## Work item
Whatever the records say, set them down exactly.
BEGIN Working data
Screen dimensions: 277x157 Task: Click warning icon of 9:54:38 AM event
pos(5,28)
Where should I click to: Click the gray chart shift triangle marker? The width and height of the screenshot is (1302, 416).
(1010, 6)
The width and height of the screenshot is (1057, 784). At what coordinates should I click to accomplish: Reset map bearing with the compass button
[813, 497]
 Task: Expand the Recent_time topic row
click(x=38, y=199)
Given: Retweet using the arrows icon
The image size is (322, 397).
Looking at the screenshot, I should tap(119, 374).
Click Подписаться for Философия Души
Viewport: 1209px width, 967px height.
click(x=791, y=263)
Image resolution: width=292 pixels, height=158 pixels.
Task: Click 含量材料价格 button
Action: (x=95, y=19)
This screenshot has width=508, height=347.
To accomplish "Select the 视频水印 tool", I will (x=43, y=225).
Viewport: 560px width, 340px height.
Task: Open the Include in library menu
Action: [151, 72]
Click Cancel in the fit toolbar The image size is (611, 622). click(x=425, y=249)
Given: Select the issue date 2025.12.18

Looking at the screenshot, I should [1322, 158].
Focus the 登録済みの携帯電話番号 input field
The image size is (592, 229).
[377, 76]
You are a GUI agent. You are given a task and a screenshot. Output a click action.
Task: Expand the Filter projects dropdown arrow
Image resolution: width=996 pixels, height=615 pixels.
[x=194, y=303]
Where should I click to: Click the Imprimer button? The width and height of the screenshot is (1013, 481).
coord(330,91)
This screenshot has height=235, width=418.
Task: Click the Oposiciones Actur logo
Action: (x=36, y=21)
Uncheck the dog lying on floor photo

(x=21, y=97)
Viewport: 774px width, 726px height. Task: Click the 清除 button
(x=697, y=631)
END Working data
## Your response
Screen dimensions: 277x157 Task: Click warning icon of 9:54:38 AM event
pos(5,28)
Where should I click to: Click the gray chart shift triangle marker? The width and height of the screenshot is (1302, 416).
(1010, 6)
The width and height of the screenshot is (1057, 784). At what coordinates should I click to accomplish: Reset map bearing with the compass button
[813, 497]
 Task: Expand the Recent_time topic row
click(x=38, y=199)
Given: Retweet using the arrows icon
The image size is (322, 397).
Looking at the screenshot, I should tap(119, 374).
Click Подписаться for Философия Души
Viewport: 1209px width, 967px height.
click(x=791, y=263)
Image resolution: width=292 pixels, height=158 pixels.
Task: Click 含量材料价格 button
Action: (x=95, y=19)
This screenshot has width=508, height=347.
To accomplish "Select the 视频水印 tool", I will (x=43, y=225).
Viewport: 560px width, 340px height.
Task: Open the Include in library menu
Action: [151, 72]
Click Cancel in the fit toolbar The image size is (611, 622). click(x=425, y=249)
Given: Select the issue date 2025.12.18

Looking at the screenshot, I should [1322, 158].
Focus the 登録済みの携帯電話番号 input field
The image size is (592, 229).
[377, 76]
You are a GUI agent. You are given a task and a screenshot. Output a click action.
Task: Expand the Filter projects dropdown arrow
Image resolution: width=996 pixels, height=615 pixels.
[x=194, y=303]
Where should I click to: Click the Imprimer button? The width and height of the screenshot is (1013, 481).
coord(330,91)
This screenshot has height=235, width=418.
Task: Click the Oposiciones Actur logo
Action: (x=36, y=21)
Uncheck the dog lying on floor photo

(x=21, y=97)
Viewport: 774px width, 726px height. Task: Click the 清除 button
(x=697, y=631)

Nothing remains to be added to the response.